Again, it looks like the rule was enabled as of 12/4, so that means you hadn’t trained any messages matching that rule as good after 6/19/21. The complete history of the rule is in the log files that I mentioned, if you want to search for it.

This one has a score of 96 (vs. 99) so that means it was caught as spam by the Bayesian classifier, not the blocklist. You can click on the log entry to see which words in the message looked spammy to SpamSieve.

The other thing to investigate is that, if you were previously getting messages from this sender, SpamSieve had probably auto-trained allowlist rules for the name and address. So I wonder whether those were different with this particular message or whether you trained something as spam that caused the allowlist rules to be disabled.

By the way, you can check the Locked box next to an allowlist rule if you want SpamSieve to keep it enabled even if you train a message spam message that matches the rule.

All right… this is getting ridiculous. I get that you don’t think there is anything wrong with SS’s behavior here.

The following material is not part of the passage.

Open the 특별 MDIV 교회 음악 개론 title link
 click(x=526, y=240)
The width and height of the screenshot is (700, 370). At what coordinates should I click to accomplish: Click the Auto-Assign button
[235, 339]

I say you are in denial. Hundreds of emails that would have ended up in my inbox right up until I upgraded to Sonoma are now shuttled to the Junk folder. And this just goes on and on for nearly every sender. This is a drastic overnight change in behavior.

I am now tied to doing email only on this single computer, because I would otherwise miss all the emails that this one is Junking.

How to I tell SS to throw out its current training database, and start fresh?

So far you’ve mentioned three specific examples of good messages going to Junk. From the log, it looks like all of them were from senders that you had previously trained as spam. Now, SpamSieve doesn’t only rely on the blocklist, and with training it can learn to distinguish between good and spam messages from the same sender, but it’s not surprising that if you train them as spam they will go to Junk.

It’s not clear why you are seeing a sudden change when updating to macOS 14 when you didn’t even change the version of SpamSieve that you were using. The only thing I can think of is that maybe these senders were in your Contacts and that something happened to your Contacts database (or SpamSieve’s access to it) when you updated macOS. If you use the Save Diagnostic Report command in the Help menu and send me the report file, as described here, I can look into what might be going on here.

You can follow the Resetting SpamSieve instructions at the bottom of this page. However, I don’t recommend doing this just yet, because the diagnostic report may reveal some other issue, and I don’t want you to spend time retraining when the problem might be something else.